The request: Repeat every line of the listing below exactly, without changing anything.

-- begin Records shown --

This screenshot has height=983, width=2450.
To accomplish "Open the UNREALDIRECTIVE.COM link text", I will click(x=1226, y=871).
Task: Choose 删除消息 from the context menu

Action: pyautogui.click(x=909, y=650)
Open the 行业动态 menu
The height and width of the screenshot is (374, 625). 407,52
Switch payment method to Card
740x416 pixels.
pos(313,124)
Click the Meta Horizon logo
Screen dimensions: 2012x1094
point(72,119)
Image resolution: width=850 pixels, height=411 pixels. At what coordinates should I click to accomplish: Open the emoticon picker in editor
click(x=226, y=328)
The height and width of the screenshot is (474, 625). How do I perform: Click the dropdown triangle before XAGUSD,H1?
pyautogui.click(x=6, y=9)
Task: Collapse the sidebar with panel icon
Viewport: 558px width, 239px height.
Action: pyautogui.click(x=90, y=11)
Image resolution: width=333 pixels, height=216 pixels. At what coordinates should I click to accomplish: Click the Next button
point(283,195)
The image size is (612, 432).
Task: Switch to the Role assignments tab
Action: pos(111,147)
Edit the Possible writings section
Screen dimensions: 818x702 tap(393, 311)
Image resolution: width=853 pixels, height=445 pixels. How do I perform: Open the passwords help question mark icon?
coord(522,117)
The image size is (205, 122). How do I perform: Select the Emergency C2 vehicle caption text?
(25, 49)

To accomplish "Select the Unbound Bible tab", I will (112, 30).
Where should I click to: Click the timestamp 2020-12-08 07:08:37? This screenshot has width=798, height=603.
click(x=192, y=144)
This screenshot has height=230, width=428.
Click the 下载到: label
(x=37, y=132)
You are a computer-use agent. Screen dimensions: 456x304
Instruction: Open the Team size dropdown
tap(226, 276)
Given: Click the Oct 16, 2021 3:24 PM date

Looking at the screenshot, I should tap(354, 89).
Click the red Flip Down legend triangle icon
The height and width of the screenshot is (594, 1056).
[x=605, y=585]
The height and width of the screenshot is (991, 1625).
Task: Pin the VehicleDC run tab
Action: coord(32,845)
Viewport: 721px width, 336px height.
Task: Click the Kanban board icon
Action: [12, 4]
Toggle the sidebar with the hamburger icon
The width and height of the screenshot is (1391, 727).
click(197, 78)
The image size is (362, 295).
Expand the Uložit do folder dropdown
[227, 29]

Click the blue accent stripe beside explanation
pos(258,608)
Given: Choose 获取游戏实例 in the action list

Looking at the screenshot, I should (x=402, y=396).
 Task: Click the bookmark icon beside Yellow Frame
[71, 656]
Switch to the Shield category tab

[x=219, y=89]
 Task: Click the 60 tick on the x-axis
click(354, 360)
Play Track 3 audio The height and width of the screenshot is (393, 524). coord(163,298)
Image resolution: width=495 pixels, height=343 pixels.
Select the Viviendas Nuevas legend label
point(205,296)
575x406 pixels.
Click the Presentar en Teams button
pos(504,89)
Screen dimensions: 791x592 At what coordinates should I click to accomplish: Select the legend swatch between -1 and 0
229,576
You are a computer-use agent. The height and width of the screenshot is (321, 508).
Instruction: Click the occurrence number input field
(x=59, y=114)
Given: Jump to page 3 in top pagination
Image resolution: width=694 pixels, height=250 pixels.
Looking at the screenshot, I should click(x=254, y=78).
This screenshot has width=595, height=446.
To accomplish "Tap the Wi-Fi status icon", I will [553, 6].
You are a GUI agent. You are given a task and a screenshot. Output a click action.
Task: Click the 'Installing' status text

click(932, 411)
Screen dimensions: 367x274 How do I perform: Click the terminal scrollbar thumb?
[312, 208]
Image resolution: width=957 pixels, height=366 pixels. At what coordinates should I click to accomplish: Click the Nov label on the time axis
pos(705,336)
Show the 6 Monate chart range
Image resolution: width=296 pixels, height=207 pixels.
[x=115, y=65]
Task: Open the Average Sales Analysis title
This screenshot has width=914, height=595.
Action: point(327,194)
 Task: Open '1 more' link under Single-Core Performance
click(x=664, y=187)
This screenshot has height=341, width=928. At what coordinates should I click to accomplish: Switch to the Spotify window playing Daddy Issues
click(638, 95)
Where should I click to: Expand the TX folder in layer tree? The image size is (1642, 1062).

-- end Records shown --

Task answer:
This screenshot has height=983, width=2450.
To accomplish "Open the UNREALDIRECTIVE.COM link text", I will click(x=1226, y=871).
Task: Choose 删除消息 from the context menu

Action: pyautogui.click(x=909, y=650)
Open the 行业动态 menu
The height and width of the screenshot is (374, 625). 407,52
Switch payment method to Card
740x416 pixels.
pos(313,124)
Click the Meta Horizon logo
Screen dimensions: 2012x1094
point(72,119)
Image resolution: width=850 pixels, height=411 pixels. At what coordinates should I click to accomplish: Open the emoticon picker in editor
click(x=226, y=328)
The height and width of the screenshot is (474, 625). How do I perform: Click the dropdown triangle before XAGUSD,H1?
pyautogui.click(x=6, y=9)
Task: Collapse the sidebar with panel icon
Viewport: 558px width, 239px height.
Action: pyautogui.click(x=90, y=11)
Image resolution: width=333 pixels, height=216 pixels. At what coordinates should I click to accomplish: Click the Next button
point(283,195)
The image size is (612, 432).
Task: Switch to the Role assignments tab
Action: pos(111,147)
Edit the Possible writings section
Screen dimensions: 818x702 tap(393, 311)
Image resolution: width=853 pixels, height=445 pixels. How do I perform: Open the passwords help question mark icon?
coord(522,117)
The image size is (205, 122). How do I perform: Select the Emergency C2 vehicle caption text?
(25, 49)

To accomplish "Select the Unbound Bible tab", I will (112, 30).
Where should I click to: Click the timestamp 2020-12-08 07:08:37? This screenshot has width=798, height=603.
click(x=192, y=144)
This screenshot has height=230, width=428.
Click the 下载到: label
(x=37, y=132)
You are a computer-use agent. Screen dimensions: 456x304
Instruction: Open the Team size dropdown
tap(226, 276)
Given: Click the Oct 16, 2021 3:24 PM date

Looking at the screenshot, I should tap(354, 89).
Click the red Flip Down legend triangle icon
The height and width of the screenshot is (594, 1056).
[x=605, y=585]
The height and width of the screenshot is (991, 1625).
Task: Pin the VehicleDC run tab
Action: coord(32,845)
Viewport: 721px width, 336px height.
Task: Click the Kanban board icon
Action: [12, 4]
Toggle the sidebar with the hamburger icon
The width and height of the screenshot is (1391, 727).
click(197, 78)
The image size is (362, 295).
Expand the Uložit do folder dropdown
[227, 29]

Click the blue accent stripe beside explanation
pos(258,608)
Given: Choose 获取游戏实例 in the action list

Looking at the screenshot, I should (x=402, y=396).
 Task: Click the bookmark icon beside Yellow Frame
[71, 656]
Switch to the Shield category tab

[x=219, y=89]
 Task: Click the 60 tick on the x-axis
click(354, 360)
Play Track 3 audio The height and width of the screenshot is (393, 524). coord(163,298)
Image resolution: width=495 pixels, height=343 pixels.
Select the Viviendas Nuevas legend label
point(205,296)
575x406 pixels.
Click the Presentar en Teams button
pos(504,89)
Screen dimensions: 791x592 At what coordinates should I click to accomplish: Select the legend swatch between -1 and 0
229,576
You are a computer-use agent. The height and width of the screenshot is (321, 508).
Instruction: Click the occurrence number input field
(x=59, y=114)
Given: Jump to page 3 in top pagination
Image resolution: width=694 pixels, height=250 pixels.
Looking at the screenshot, I should click(x=254, y=78).
This screenshot has width=595, height=446.
To accomplish "Tap the Wi-Fi status icon", I will [553, 6].
You are a GUI agent. You are given a task and a screenshot. Output a click action.
Task: Click the 'Installing' status text

click(932, 411)
Screen dimensions: 367x274 How do I perform: Click the terminal scrollbar thumb?
[312, 208]
Image resolution: width=957 pixels, height=366 pixels. At what coordinates should I click to accomplish: Click the Nov label on the time axis
pos(705,336)
Show the 6 Monate chart range
Image resolution: width=296 pixels, height=207 pixels.
[x=115, y=65]
Task: Open the Average Sales Analysis title
This screenshot has width=914, height=595.
Action: point(327,194)
 Task: Open '1 more' link under Single-Core Performance
click(x=664, y=187)
This screenshot has height=341, width=928. At what coordinates should I click to accomplish: Switch to the Spotify window playing Daddy Issues
click(638, 95)
Where should I click to: Expand the TX folder in layer tree? The image size is (1642, 1062).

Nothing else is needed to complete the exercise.